Write what you love. Follow your passions. And don’t let anyone tell you otherwise.
These are among the insights and inspiration at one of the fiction panels at this weekend’s Los Angeles Times Festival of Books, the country’s largest celebration of the written word. The 12th annual festival was held at UCLA and drew upwards of 130,000 word lovers (along with their children and pets).

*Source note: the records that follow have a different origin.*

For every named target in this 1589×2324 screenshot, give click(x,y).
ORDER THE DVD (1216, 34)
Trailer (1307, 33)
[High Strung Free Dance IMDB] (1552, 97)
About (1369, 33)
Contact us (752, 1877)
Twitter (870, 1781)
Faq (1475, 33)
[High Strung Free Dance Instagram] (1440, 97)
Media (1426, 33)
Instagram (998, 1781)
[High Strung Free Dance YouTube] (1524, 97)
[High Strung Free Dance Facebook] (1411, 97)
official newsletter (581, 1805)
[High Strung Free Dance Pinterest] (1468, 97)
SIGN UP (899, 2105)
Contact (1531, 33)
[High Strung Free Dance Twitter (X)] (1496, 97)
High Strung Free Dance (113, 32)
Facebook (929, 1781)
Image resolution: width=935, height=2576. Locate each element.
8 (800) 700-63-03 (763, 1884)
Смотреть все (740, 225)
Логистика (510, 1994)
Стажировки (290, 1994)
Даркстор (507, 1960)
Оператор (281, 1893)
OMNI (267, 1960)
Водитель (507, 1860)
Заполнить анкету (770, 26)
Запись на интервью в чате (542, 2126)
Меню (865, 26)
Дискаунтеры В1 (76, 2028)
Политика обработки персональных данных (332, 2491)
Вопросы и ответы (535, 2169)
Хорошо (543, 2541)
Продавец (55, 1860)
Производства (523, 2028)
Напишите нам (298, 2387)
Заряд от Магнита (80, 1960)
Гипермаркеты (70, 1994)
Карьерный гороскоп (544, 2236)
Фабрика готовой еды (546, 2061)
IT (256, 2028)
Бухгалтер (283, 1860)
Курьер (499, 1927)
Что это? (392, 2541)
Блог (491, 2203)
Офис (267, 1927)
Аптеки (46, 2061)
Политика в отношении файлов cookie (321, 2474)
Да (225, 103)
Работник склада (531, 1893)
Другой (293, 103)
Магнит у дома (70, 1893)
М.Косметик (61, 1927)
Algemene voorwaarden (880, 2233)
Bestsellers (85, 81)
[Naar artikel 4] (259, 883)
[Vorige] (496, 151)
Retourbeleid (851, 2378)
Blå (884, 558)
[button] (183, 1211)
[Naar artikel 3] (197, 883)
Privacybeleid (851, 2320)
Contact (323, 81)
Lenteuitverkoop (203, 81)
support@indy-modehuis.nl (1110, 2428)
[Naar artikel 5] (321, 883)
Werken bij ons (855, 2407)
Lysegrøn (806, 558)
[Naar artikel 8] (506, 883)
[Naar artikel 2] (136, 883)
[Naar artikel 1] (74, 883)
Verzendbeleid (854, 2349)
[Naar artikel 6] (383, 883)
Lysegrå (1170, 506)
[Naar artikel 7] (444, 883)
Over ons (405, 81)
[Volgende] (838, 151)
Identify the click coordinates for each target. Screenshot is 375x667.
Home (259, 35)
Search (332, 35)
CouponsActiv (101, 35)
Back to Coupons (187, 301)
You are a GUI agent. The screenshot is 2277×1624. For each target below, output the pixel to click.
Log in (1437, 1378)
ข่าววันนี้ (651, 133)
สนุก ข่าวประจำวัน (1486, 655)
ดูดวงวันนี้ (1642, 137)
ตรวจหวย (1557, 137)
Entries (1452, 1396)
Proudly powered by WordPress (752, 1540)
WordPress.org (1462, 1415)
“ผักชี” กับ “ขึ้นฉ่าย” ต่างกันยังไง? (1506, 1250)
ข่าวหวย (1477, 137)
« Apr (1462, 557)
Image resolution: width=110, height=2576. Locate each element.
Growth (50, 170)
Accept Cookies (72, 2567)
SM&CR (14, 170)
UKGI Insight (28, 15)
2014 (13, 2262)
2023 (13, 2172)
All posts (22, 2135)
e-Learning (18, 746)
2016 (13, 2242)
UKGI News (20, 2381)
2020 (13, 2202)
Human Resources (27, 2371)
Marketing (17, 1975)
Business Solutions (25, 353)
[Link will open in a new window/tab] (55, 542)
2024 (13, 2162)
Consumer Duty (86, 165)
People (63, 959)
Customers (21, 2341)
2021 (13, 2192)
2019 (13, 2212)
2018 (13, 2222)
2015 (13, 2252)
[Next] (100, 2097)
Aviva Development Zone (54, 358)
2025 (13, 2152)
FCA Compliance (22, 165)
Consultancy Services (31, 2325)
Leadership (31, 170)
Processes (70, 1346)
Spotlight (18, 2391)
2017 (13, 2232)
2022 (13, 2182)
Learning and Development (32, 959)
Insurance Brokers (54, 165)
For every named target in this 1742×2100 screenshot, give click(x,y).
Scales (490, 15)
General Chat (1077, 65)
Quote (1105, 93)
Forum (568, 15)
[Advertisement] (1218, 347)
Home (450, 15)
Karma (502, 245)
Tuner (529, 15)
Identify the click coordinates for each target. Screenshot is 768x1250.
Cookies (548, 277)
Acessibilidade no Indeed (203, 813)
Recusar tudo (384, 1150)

The advice above comes from Chris Bohjalian and Peter Orner, from the panel Fiction: Jumping Off the Page, which also featured Marianne Wiggins and Gary Shteyngart. What was fun about this panel, for me, was hearing about the processes of these writers: that Wiggins and Orner both write in longhand; that Wiggins takes two to three years to think out a novel but writes only one draft; that Bohjalian writes eight, nine, and ten drafts of each book. It was heartening to learn that even a writer like Bohjalian has written novels he will never publish; that it took Orner twelve years to write his novel The Second Coming of Mavala Shikongo; that, in Orner’s words, “first and last sentences are a constant hell.” For writers who make it look easy, it’s comforting to know that for even these authors, writing is anything but.
It was impossible to sit in on all 97 of the panels, of course, but we did our best to visit as many of the 300 exhibitor booths as we could, seeing everything from literary magazines to small presses, as well as testing out the Sony Reader and checking out the new MySpace for literary types: TheYack.com.
Best of all, San Diego Writers, Ink got us there and back on its inaugural trip to the festival, complete with open mic readings and plenty of coffee. Mark your calendars for next year; I already have.